**SEGMENT DU DOCUMENT**
========

Retour au contexte : David Bowie vient d’enregistrer trois albums de pur rock’n’roll, de sauver la scène anglaise, et surtout de tuer son double Ziggy Stardust. Il a certes embrayé sur un autre double (Diamond Dogs) qui lui a permis de décrocher son plus gros tube à ce jour (« Rebel Rebel ») mais franchement, du strict point de vue musical les différences entres ce disque et les deux précédents ne sautent pas aux oreilles. En somme, il est plus que temps de passer à autre chose sous peine de se répéter.
La pression médiatique devenant assez insoutenable (Bowie au début des années 70 c’est quasiment Bruel), il émigre aux Etats-Unis et commence à travailler sur une poignée de titres composés durant la dernière tournée… en vain. Il manque quelque chose, peut-être bien une couleur ou une cohésion à donner à l’ensemble. Pour l’heure les chansons sonnent comme de la pop efficace mais jamais révolutionnaire.
Comme souvent avec Bowie, c’est une rencontre qui va bouleverser la donne et provoquer le déclic. En l’occurrence le Duke bosse depuis peu avec le guitariste Carlos Alomar, incroyable maestro souvent mésestimé alors que la diversité de son jeu laisse à penser qu’il était supérieur en tout point à son glorieux prédécesseur – Mick Ronson. Les biographes l’ont oublié mais c’est Alomar qui le premier branchera David Bowie sur la philly soul, à l’époque un mouvement balbutiant, sorte de soul blanche un peu branque dont les futurs leaders sont blacks (allez comprendre) : Chic. Si tout le monde sait que leur maître à jouer Nile Rodgers produira par la suite deux albums de Bowie (Let’s Dance et Black Tie / White Noise), la plupart des gens, y compris certains spécialistes, ignorent que la première rencontre entre les deux hommes a lieu vers 1974 / 75 (c’est à dire avant même que Chic n’existe officiellement). C’est pourtant bel et bien en s’inspirant de Rodgers que Bowie et Alomar feront dévier leur premier enregistrement commun vers la musique black.

========

**SEGMENT DE DONNÉES**
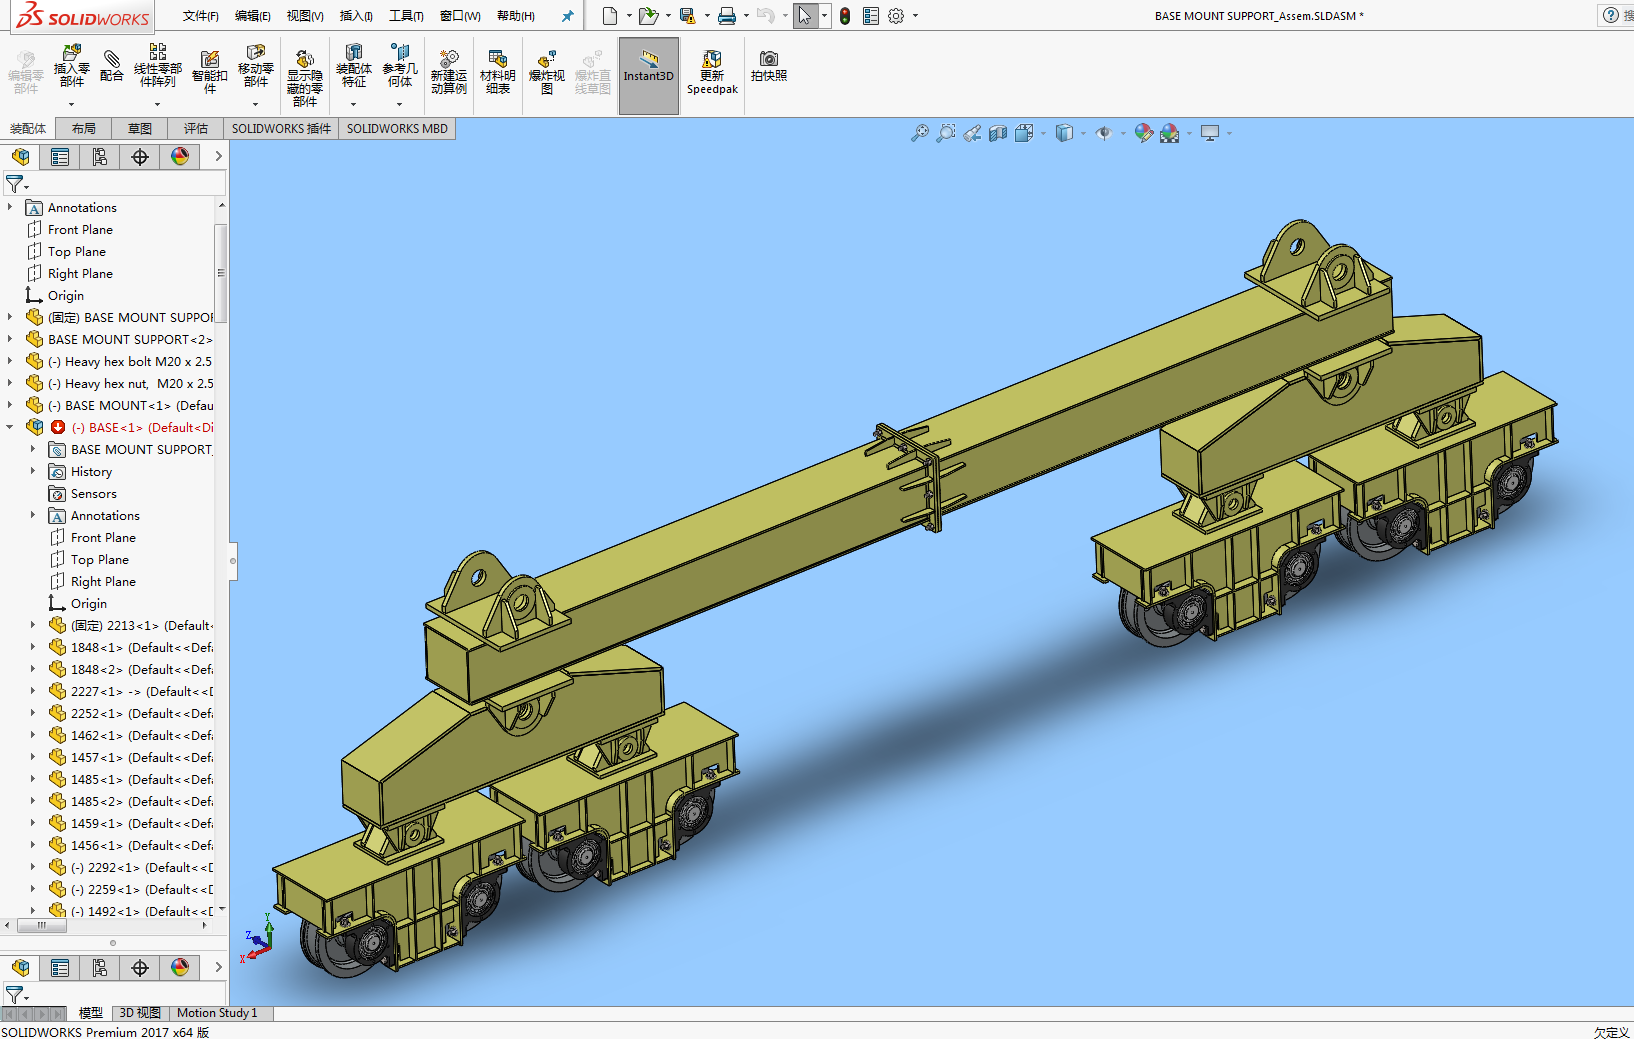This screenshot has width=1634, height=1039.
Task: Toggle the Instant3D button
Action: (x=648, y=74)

========

**TRAVAIL DEMANDÉ**
Recopiez mot pour mot le passage de l'extrait sur David Bowie qui commence par « Retour au contexte » et se termine par « de se répéter. ».

**RÉPONSE ATTENDUE**
Retour au contexte : David Bowie vient d’enregistrer trois albums de pur rock’n’roll, de sauver la scène anglaise, et surtout de tuer son double Ziggy Stardust. Il a certes embrayé sur un autre double (Diamond Dogs) qui lui a permis de décrocher son plus gros tube à ce jour (« Rebel Rebel ») mais franchement, du strict point de vue musical les différences entres ce disque et les deux précédents ne sautent pas aux oreilles. En somme, il est plus que temps de passer à autre chose sous peine de se répéter.